Item position rows
####

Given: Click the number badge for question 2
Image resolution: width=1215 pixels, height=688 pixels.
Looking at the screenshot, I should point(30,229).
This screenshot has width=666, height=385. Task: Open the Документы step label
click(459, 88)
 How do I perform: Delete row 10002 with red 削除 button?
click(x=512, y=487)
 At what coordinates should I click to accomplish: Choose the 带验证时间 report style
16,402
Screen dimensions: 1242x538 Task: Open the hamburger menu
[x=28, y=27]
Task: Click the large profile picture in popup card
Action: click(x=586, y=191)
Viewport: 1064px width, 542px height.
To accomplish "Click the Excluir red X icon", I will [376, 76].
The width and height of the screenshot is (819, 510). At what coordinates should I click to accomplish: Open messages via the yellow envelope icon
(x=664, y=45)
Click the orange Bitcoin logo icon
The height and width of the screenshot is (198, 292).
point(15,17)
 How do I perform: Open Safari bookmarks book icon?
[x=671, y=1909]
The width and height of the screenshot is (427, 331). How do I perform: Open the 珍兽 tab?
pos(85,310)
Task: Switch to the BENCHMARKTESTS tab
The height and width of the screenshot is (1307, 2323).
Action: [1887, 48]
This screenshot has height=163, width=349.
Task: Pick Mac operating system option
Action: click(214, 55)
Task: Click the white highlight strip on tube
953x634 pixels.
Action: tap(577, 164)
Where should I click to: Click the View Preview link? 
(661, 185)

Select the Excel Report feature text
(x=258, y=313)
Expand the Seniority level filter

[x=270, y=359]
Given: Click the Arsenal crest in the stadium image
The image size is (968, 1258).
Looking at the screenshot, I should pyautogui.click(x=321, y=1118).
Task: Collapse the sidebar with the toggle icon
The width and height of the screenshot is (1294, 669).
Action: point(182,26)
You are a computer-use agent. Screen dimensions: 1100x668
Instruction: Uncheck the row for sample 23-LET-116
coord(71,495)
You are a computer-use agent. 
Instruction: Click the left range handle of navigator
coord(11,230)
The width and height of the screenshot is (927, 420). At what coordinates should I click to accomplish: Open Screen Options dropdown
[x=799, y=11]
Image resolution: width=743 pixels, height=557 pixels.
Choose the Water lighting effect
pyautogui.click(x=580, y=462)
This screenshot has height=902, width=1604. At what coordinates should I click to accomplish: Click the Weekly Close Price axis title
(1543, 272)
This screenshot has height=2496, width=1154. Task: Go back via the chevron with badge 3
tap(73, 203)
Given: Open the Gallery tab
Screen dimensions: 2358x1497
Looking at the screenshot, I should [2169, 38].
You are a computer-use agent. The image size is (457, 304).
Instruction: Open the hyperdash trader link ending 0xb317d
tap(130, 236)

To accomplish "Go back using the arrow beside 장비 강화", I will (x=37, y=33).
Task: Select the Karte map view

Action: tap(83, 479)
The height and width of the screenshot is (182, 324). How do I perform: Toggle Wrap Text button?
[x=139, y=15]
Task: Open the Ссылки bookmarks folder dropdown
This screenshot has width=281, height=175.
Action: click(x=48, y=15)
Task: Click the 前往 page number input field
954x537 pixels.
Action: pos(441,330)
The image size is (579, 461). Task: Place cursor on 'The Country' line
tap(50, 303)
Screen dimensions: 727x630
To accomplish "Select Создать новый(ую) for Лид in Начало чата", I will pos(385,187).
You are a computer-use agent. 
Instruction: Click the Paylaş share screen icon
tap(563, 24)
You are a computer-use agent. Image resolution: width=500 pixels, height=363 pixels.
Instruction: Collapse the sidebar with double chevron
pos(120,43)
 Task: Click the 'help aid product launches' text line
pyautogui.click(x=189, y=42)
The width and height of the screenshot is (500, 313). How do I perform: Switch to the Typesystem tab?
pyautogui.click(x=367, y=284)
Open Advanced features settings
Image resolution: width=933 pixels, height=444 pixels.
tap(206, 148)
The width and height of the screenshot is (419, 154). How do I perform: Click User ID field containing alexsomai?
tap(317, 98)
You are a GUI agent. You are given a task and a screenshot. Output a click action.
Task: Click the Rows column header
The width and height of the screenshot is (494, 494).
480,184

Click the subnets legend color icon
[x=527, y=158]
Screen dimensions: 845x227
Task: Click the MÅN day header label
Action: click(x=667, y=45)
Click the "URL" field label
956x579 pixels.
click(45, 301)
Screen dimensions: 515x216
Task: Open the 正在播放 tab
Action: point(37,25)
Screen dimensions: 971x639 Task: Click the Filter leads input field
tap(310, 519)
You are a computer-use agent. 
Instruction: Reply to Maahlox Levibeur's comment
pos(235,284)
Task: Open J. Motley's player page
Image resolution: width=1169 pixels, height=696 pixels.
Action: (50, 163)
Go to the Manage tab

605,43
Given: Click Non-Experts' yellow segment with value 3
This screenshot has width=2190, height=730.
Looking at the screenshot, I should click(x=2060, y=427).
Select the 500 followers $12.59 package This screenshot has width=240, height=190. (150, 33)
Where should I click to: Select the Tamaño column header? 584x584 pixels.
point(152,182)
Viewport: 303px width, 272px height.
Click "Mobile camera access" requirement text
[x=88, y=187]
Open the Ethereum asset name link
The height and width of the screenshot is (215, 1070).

####

OBJECTIVE:
Can you reproduce the rows, unchanged, from the start of the rows through the line that contains "[x=270, y=359]", including both ends?

RESPONSE TO THE EXERCISE:
Given: Click the number badge for question 2
Image resolution: width=1215 pixels, height=688 pixels.
Looking at the screenshot, I should point(30,229).
This screenshot has width=666, height=385. Task: Open the Документы step label
click(459, 88)
 How do I perform: Delete row 10002 with red 削除 button?
click(x=512, y=487)
 At what coordinates should I click to accomplish: Choose the 带验证时间 report style
16,402
Screen dimensions: 1242x538 Task: Open the hamburger menu
[x=28, y=27]
Task: Click the large profile picture in popup card
Action: click(x=586, y=191)
Viewport: 1064px width, 542px height.
To accomplish "Click the Excluir red X icon", I will [376, 76].
The width and height of the screenshot is (819, 510). At what coordinates should I click to accomplish: Open messages via the yellow envelope icon
(x=664, y=45)
Click the orange Bitcoin logo icon
The height and width of the screenshot is (198, 292).
point(15,17)
 How do I perform: Open Safari bookmarks book icon?
[x=671, y=1909]
The width and height of the screenshot is (427, 331). How do I perform: Open the 珍兽 tab?
pos(85,310)
Task: Switch to the BENCHMARKTESTS tab
The height and width of the screenshot is (1307, 2323).
Action: [1887, 48]
This screenshot has height=163, width=349.
Task: Pick Mac operating system option
Action: click(214, 55)
Task: Click the white highlight strip on tube
953x634 pixels.
Action: tap(577, 164)
Where should I click to: Click the View Preview link? 
(661, 185)

Select the Excel Report feature text
(x=258, y=313)
Expand the Seniority level filter

[x=270, y=359]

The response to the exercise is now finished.